WHAT TO PRODUCE
Take the line with "The image size is (509, 246)." and the rest of the lines after it, to the end of the entries, and restate them exactly.

· · · · · · ·

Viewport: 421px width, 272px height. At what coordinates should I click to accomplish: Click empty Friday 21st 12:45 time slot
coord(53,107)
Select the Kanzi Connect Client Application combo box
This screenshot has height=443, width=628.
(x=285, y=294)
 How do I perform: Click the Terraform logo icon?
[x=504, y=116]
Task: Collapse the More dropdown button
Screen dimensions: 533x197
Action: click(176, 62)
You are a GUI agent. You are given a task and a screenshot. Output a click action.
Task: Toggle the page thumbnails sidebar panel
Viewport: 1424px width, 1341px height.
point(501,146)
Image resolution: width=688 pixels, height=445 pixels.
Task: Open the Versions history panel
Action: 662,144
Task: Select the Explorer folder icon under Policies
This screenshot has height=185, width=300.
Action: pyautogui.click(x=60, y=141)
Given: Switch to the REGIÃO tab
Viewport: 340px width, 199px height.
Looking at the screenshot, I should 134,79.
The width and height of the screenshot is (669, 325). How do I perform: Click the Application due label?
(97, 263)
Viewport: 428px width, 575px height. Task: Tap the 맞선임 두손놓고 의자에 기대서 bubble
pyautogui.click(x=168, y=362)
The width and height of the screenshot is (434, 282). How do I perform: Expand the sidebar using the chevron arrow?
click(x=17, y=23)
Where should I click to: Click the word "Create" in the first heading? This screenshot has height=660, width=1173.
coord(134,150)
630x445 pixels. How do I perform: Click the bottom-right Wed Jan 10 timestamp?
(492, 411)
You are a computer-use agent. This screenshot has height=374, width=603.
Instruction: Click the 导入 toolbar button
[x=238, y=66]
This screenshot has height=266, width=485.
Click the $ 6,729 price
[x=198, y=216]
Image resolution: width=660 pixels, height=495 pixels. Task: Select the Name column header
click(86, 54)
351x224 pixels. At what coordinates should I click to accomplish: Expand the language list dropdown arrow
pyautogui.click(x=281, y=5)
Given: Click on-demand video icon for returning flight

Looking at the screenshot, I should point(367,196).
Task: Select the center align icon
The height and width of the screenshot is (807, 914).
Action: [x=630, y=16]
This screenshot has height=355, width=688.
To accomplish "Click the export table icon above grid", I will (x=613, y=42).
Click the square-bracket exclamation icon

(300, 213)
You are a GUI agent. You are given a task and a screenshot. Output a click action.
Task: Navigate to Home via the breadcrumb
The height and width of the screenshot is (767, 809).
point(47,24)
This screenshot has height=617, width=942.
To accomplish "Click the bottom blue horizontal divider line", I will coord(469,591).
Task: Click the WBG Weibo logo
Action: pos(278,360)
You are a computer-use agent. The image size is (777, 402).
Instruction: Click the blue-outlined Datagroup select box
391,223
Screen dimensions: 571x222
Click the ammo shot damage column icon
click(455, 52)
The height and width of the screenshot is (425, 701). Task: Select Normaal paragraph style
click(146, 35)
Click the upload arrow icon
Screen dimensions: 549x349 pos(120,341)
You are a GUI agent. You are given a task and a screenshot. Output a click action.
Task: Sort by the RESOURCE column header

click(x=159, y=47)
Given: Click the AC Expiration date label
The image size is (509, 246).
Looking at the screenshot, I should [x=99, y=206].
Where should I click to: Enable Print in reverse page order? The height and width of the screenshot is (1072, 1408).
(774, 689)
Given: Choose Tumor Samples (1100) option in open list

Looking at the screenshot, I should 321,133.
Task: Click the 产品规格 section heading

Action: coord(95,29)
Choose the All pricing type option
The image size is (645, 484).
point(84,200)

· · · · · · ·

RESULT OF THIS TASK
The image size is (509, 246).
Looking at the screenshot, I should [x=99, y=206].
Where should I click to: Enable Print in reverse page order? The height and width of the screenshot is (1072, 1408).
(774, 689)
Given: Choose Tumor Samples (1100) option in open list

Looking at the screenshot, I should 321,133.
Task: Click the 产品规格 section heading

Action: coord(95,29)
Choose the All pricing type option
The image size is (645, 484).
point(84,200)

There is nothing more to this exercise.